With all of the social and technological advancess humanity has made, it can be easy to forget that we started to explore the surface of our planet only in the last few centuries. Furthermore, our study of the depths of space and our oceans goes back just a few decades.
Earth science, by definition, is the branch of science dealing with the physical makeup of the earth and its atmosphere. While many scientists tend to focus on one particular aspect of earth science, such as geology or oceanography, it is the interrelation between different fields that can have the most significance.
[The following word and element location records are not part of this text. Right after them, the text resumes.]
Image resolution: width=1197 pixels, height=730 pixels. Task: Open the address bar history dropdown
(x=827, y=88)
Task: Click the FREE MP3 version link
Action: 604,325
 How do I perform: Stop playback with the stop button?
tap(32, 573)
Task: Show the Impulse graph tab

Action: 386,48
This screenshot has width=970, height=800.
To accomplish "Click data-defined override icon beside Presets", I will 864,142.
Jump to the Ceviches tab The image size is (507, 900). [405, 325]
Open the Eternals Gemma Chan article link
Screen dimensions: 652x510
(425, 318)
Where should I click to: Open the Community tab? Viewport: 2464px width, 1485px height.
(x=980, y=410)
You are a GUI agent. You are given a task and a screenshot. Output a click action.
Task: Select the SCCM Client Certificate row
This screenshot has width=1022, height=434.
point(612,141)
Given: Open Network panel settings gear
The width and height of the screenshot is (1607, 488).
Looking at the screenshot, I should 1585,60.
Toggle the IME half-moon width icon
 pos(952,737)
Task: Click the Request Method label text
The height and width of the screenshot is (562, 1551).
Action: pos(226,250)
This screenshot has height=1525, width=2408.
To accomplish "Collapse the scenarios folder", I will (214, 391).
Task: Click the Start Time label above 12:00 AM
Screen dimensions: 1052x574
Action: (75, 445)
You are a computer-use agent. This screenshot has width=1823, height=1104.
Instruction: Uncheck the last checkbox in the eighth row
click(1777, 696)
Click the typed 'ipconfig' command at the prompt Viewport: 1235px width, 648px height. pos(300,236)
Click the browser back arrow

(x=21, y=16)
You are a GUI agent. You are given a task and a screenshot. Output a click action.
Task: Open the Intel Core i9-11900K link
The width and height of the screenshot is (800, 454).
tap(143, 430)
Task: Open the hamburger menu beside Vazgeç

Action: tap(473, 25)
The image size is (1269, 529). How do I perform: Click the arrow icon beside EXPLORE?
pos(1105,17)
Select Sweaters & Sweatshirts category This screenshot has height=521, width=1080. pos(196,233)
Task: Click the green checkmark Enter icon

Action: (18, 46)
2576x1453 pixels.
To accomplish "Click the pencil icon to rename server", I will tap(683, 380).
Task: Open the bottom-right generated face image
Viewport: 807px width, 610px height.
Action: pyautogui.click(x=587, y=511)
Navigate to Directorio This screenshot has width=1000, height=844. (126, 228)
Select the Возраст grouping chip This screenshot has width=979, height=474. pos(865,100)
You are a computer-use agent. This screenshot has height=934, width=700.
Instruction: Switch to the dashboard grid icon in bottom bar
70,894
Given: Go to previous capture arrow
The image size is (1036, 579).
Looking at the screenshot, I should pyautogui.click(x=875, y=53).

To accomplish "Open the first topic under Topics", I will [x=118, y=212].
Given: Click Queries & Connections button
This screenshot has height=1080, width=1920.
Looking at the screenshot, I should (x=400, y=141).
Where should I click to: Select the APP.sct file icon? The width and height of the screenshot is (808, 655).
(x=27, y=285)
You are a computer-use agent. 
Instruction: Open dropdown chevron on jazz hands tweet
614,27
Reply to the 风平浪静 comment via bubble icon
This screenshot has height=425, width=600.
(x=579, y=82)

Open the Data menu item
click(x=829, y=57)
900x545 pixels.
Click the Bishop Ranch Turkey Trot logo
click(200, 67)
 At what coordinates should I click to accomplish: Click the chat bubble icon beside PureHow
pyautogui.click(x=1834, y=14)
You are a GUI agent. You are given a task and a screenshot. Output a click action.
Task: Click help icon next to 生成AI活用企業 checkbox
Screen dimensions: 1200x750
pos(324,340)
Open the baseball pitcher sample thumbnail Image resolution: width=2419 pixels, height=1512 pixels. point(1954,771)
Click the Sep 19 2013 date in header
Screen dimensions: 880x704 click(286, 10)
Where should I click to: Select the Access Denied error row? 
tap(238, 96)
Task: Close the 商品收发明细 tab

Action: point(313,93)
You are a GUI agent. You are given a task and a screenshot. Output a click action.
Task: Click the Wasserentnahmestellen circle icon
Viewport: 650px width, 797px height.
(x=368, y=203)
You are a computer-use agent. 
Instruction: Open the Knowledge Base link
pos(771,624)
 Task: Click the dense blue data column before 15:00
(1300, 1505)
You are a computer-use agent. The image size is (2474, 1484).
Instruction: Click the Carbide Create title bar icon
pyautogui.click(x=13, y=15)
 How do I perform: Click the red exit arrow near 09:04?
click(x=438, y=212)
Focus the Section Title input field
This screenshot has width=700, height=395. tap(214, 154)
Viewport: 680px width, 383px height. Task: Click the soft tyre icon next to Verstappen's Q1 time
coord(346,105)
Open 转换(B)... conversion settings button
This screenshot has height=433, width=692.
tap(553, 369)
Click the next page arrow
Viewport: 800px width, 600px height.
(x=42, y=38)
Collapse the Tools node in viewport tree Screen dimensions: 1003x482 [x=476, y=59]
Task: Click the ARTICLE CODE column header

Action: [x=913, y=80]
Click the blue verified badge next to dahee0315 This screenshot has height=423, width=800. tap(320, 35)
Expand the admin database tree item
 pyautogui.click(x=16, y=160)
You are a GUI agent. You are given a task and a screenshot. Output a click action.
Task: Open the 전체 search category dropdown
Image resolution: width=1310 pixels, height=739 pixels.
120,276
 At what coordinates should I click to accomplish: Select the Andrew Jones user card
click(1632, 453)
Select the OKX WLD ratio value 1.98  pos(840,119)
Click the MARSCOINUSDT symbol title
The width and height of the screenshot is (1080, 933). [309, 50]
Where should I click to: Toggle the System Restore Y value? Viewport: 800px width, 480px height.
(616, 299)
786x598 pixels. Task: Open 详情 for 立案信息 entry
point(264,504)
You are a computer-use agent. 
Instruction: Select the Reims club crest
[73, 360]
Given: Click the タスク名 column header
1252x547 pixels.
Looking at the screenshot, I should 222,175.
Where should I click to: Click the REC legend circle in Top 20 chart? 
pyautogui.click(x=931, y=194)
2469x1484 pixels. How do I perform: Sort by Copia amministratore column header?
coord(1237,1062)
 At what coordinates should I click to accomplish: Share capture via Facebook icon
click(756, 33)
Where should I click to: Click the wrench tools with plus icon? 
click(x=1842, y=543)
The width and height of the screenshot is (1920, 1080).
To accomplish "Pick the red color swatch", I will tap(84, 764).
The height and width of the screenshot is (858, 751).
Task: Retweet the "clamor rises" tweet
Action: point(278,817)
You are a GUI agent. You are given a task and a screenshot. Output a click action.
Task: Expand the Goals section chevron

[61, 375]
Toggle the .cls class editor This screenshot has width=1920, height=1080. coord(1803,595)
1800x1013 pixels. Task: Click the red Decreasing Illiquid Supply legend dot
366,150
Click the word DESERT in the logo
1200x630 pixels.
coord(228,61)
Earth science research is often difficult and laborious, because changes are taking place very slowly and are hard to accurately report or analyze. However, the future health of the planet and its inhabitants relies on precisely this type of research.
Where do we go from here?
“Sir, how is any of this important once I leave school?” I’ve often found that one of the most challenging aspects of teaching is ensuring that the curriculum has connections to the outside world. Will learning about the makeup of a molecule, iambic pentameter or quadratic coefficients really make a difference? Science at the Top of the World, available as part of the NFB’s Education collection, allows students to see how a combination of education and experience can lead to rewarding, and even groundbreaking, careers in earth sciences (pun definitely intended).
The documentary profiles the ecosystems of the Canadian Arctic and the people who study, monitor, and live in them. Parks Canada, the Canadian Space Agency and the Canadian Centre for Remote Sensing have partnered together to get a clear picture of the changes taking place in our northern regions. Through the latest satellite technology and scientific field work, and with the help of traditional Inuit knowledge, the Canadian North is being studied in completely new ways.
For ease of use in the classroom, the NFB has divided the movie into 20 short clips. Each one focuses on a different aspect of the research, from the serious to the playful, and gives students options to embark on more specialized exploration. In one clip, scientists discuss how the study of ecotypes can help predict changes in grizzly bear feeding habits. In another, insect diversity is used as a model or template for the overall health of ecosystems. From permafrost to water sampling, exercise to weather stations, a wide range of opportunities in park research is evident.
In order knowledge to be unite, theory with practice, we must not separate it into independent parts. Naturally, we realize that the hole scientific world is based on practise. It is obvious that such information as iambic pentameter can be only once in our life and probably at school, but who knows to what new theory will lead us this fact, may be one day we would lack of this concrete moment.